**Data extracts:**
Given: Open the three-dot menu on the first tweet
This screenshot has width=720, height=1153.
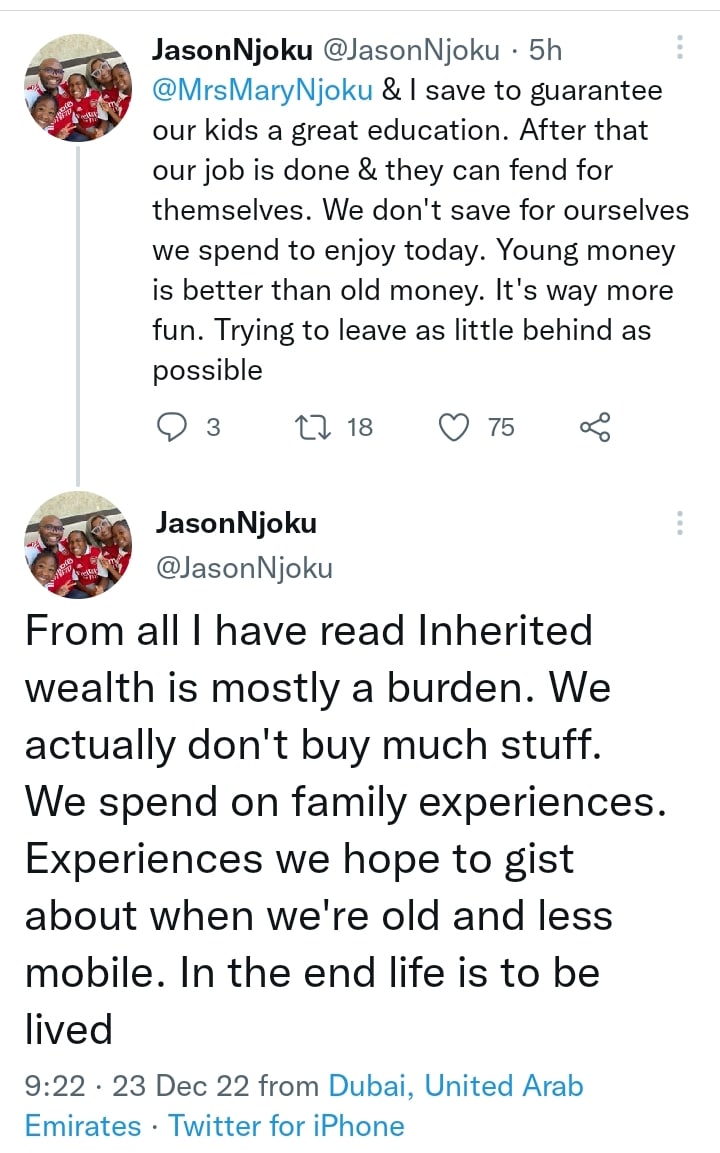Looking at the screenshot, I should [680, 48].
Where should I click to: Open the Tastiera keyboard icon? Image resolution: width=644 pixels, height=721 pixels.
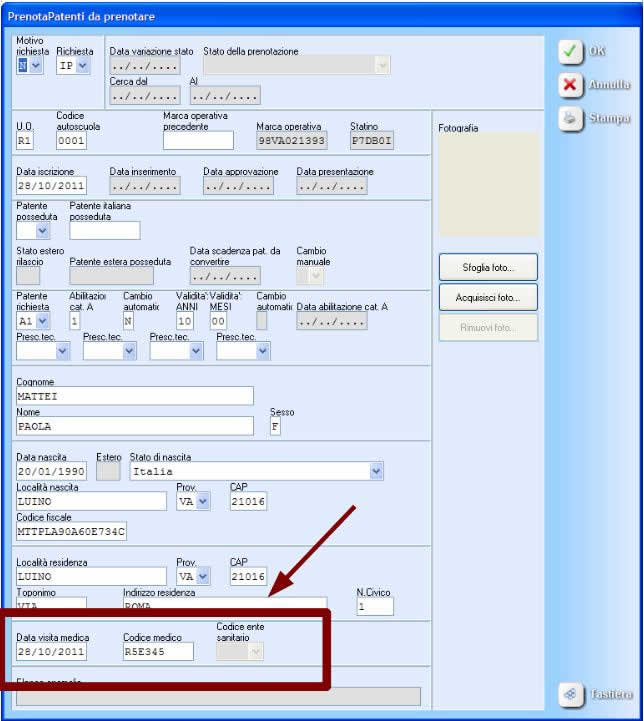[x=570, y=694]
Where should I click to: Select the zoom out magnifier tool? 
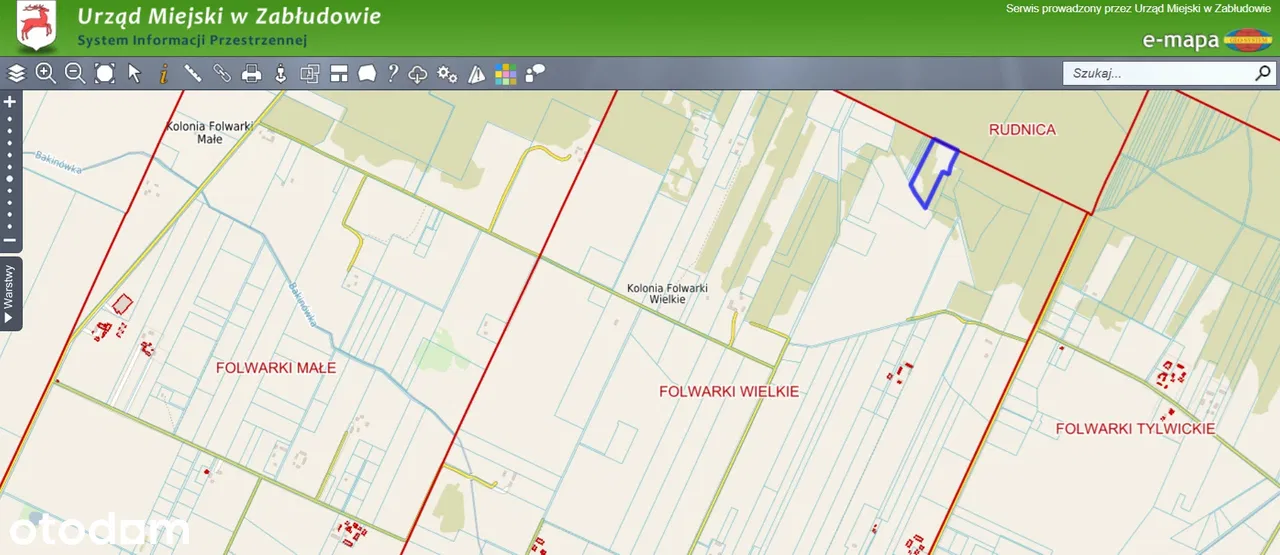click(x=75, y=73)
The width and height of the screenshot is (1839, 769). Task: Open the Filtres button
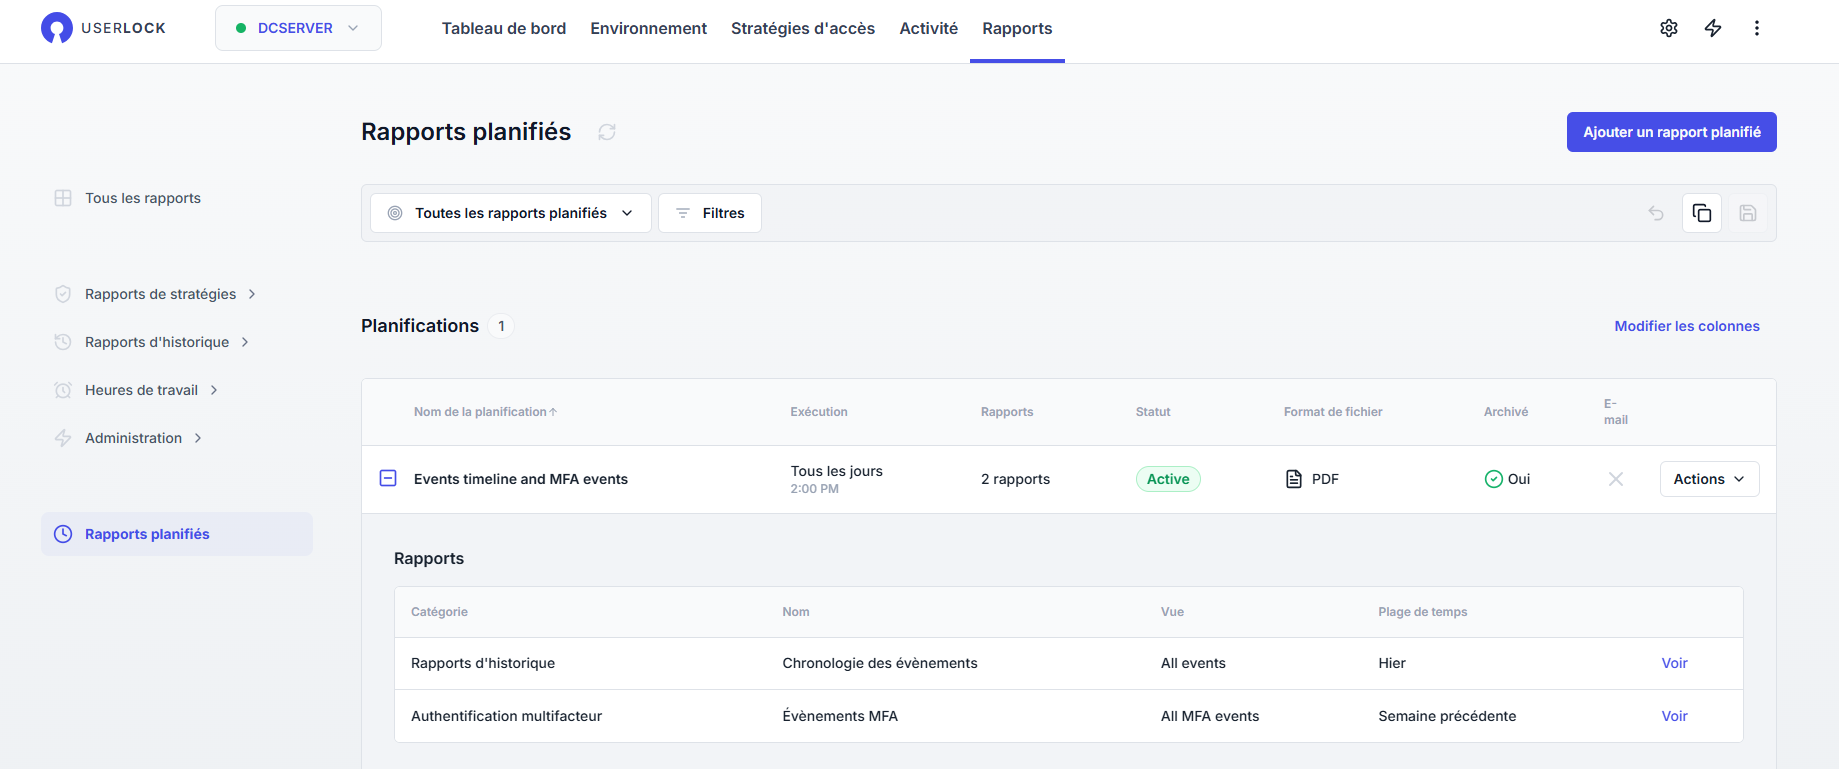[709, 213]
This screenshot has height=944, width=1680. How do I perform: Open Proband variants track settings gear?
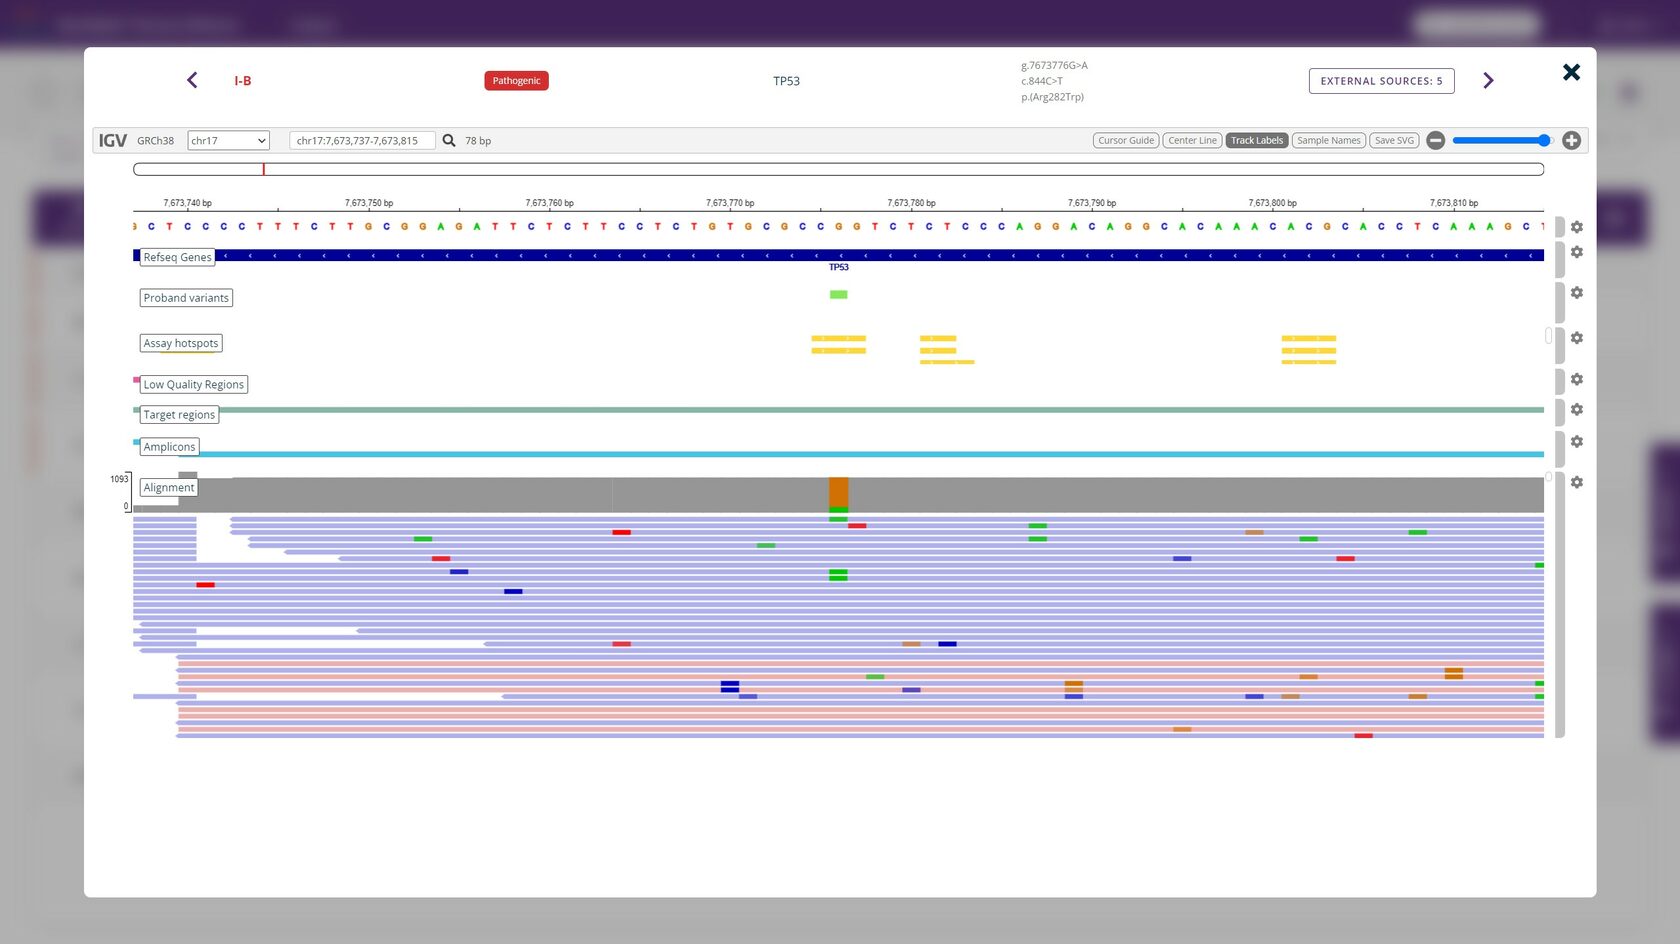click(1576, 293)
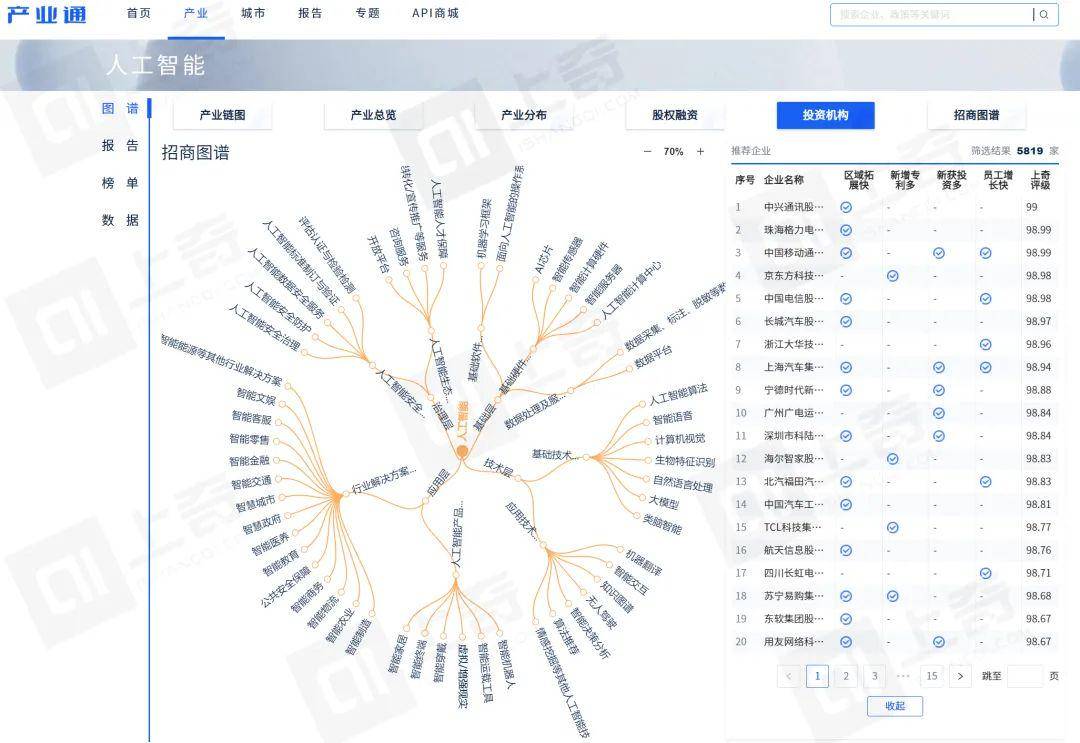Image resolution: width=1080 pixels, height=743 pixels.
Task: Click 区域拓展快 checkmark for 中兴通讯 row
Action: [x=846, y=207]
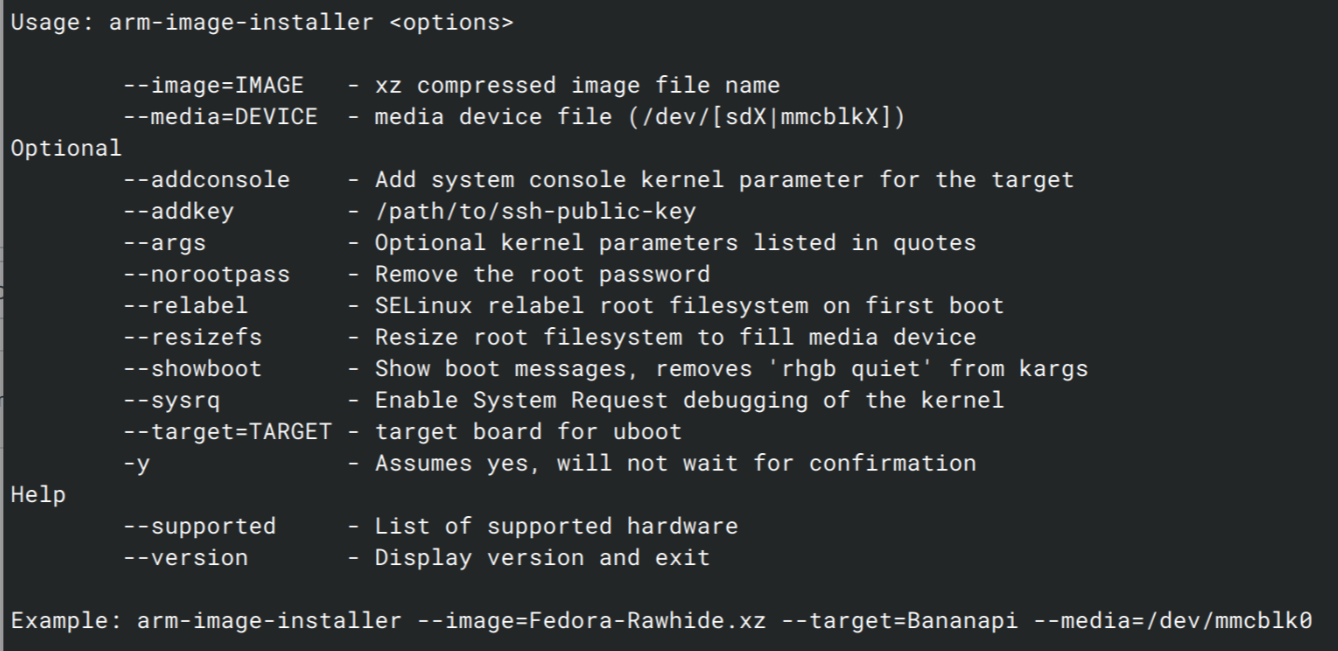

**Required action:**
Write the data above out again exactly, minus its pictures.

**Task output:**
Given: Open the three-dot menu on the first tweet
This screenshot has width=720, height=1153.
Looking at the screenshot, I should [680, 48].
Where should I click to: Open the Tastiera keyboard icon? Image resolution: width=644 pixels, height=721 pixels.
[x=570, y=694]
Where should I click to: Select the zoom out magnifier tool? 
click(x=75, y=73)
The width and height of the screenshot is (1839, 769). Task: Open the Filtres button
[709, 213]
This screenshot has height=944, width=1680. How do I perform: Open Proband variants track settings gear?
click(1576, 293)
Image resolution: width=1080 pixels, height=743 pixels.
Task: Click 区域拓展快 checkmark for 中兴通讯 row
Action: [x=846, y=207]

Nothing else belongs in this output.